Si bien la construcción neoliberal no es total, en el sentido de que exhibe, como toda estructura, fallas, grietas o espacios de disputa en los que se manifiestan las elecciones personales y colectivas, no es menos cierto que la libertad tal como es anunciada a viva voz por los paladines del sistema, no existe. Nuestras valoraciones se inscriben en un contexto determinado, y es por ello que la vocación de habitar sociedades más inclusivas e igualitarias no podría implicar jamás renunciar a la mirada crítica que se debe construir sobre el entramado de relaciones de poder que nos constituyen como sujetos. Si creyésemos que lo hegemónico en verdad lo es porque la mayoría de individuos lo elige libremente, la deconstrucción como fenómeno emancipador no tendría sentido, y mucho menos brújula.

En esta línea, anudar “empoderamiento” femenino con la imagen corporal y su exhibición insaciable en las redes sociales presenta algunos aspectos que son, de mínima, problemáticos. Si nos posamos sobre los vectores patriarcales que constriñen nuestras elecciones respecto de cómo tenemos que vernos para sentirnos seguras de nosotras mismas, la pregunta ineludible es cómo identificar la fuente del deseo cuando éste se solapa casi con exactitud con el molde prefabricado. ¿Por qué, en todo caso, esa coincidencia resultaría “empoderante”? El argumento que se esgrime sosteniendo que mientras cada cual haga lo que le plazca, eso redundará en un gesto de poder –sobre sí-, nos remite al relativismo extremo que se desprende del individualismo imperante. Cuando no se trascienden las propias fronteras, sólo hay deseos y elecciones. El problema, como ya anticipábamos, es que ni los sujetos ni sus aspiraciones se desenvuelven en una escena “libre” de ataduras, y por lo tanto, su autonomía está lejos de ser real.

Desandar para (re)armar

Ahora bien, reconocer que existen identidades, prácticas y sentidos hegemónicos, y otros que no lo son, ¿implica deslegitimar unos en detrimento de otros? No, de ninguna manera se trata de señalar nombres propios o de estigmatizar prácticas concretas, sino de iluminar críticamente aquellos espacios de la experiencia que el sistema patriarcal se empeña en naturalizar. En este punto creemos que es necesario romper las ataduras que impone el individualismo para considerarnos a nosotros mismos como escindidos de la realidad que nos rodea. Revisar nuestros hábitos, la idea que nos formamos respecto de la realización personal y el tipo de vínculo que construimos con otros es el punto de partida tanto para acceder a lo que verdaderamente nos satisface en términos personales, como para tejer sentidos emancipadores que tengan un horizonte colectivo.

Para ello, la deconstrucción derridiana resulta útil para evidenciar las ambigüedades, las fallas, las debilidades y las contradicciones de los discursos y sus prácticas, posibilitando su revisión con la intención de develar el proceso histórico, cultural y político que a ellos subyace. Lo que se pierde en forma, se gana en profundidad.  En este sentido, posar la lupa sobre las propias prácticas y estar dispuestos a evaluar si son funcionales o no a lo que se dice combatir, es también poner en cuestión la pretendida libertad que se declara como principio de toda decisión o manifestación. La libertad no puede concebirse por fuera de los condicionantes sociales, sino a partir de ellos. En el primer caso, lo único que obtendremos será una libertad simulada, y es evidente que ésta se encuentra en las antípodas de todo “empoderamiento”.

▶ [Tarea a realizar]
Responda, a partir del fragmento, estas preguntas:
(a) ¿Qué exhibe la construcción neoliberal, como toda estructura?
(b) ¿Con qué se anuda el "empoderamiento" femenino, según el planteamiento que el fragmento califica de problemático?
(c) ¿Qué permite evidenciar la deconstrucción derridiana en los discursos y sus prácticas?
El material es independiente del fragmento.

▶ [Datos proporcionados]
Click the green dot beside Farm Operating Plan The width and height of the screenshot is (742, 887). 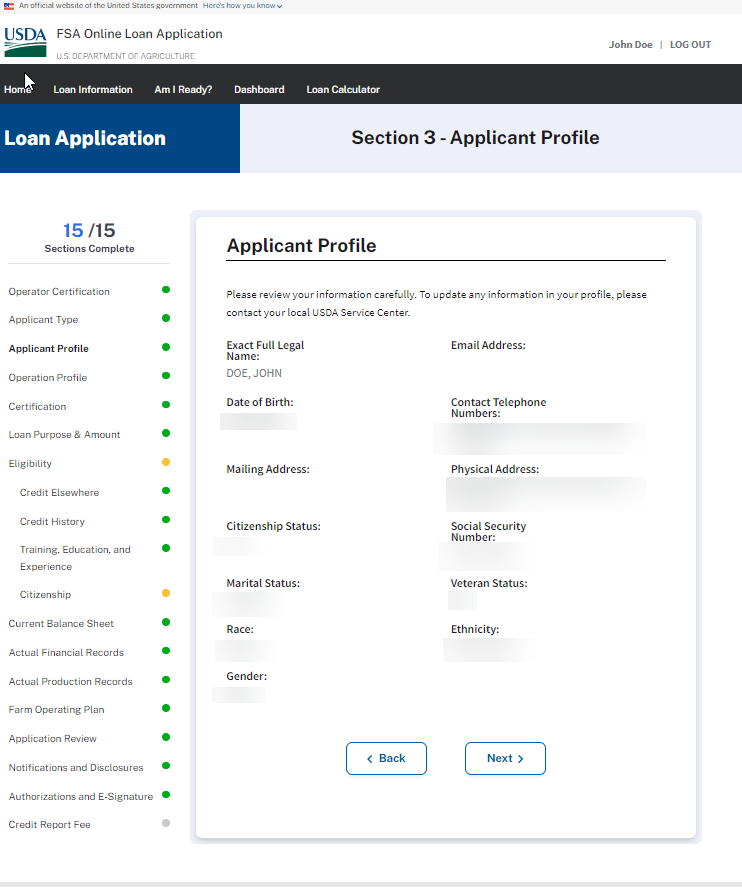point(166,708)
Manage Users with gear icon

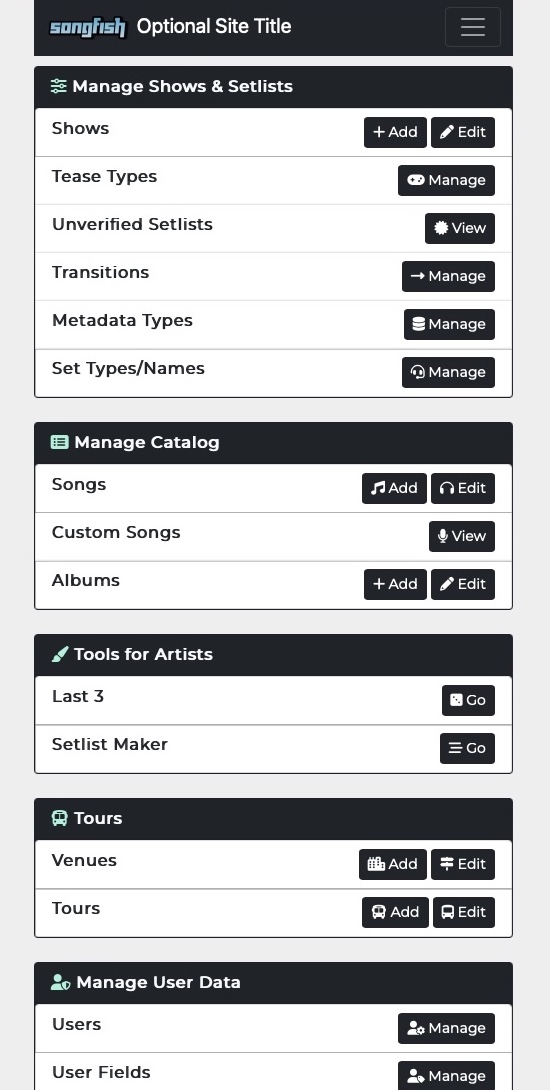(x=446, y=1028)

▶ [Solución redactada]
(a) Fallas, grietas o espacios de disputa en los que se manifiestan las elecciones personales y colectivas.
(b) Con la imagen corporal y su exhibición insaciable en las redes sociales.
(c) Las ambigüedades, las fallas, las debilidades y las contradicciones de los discursos y sus prácticas.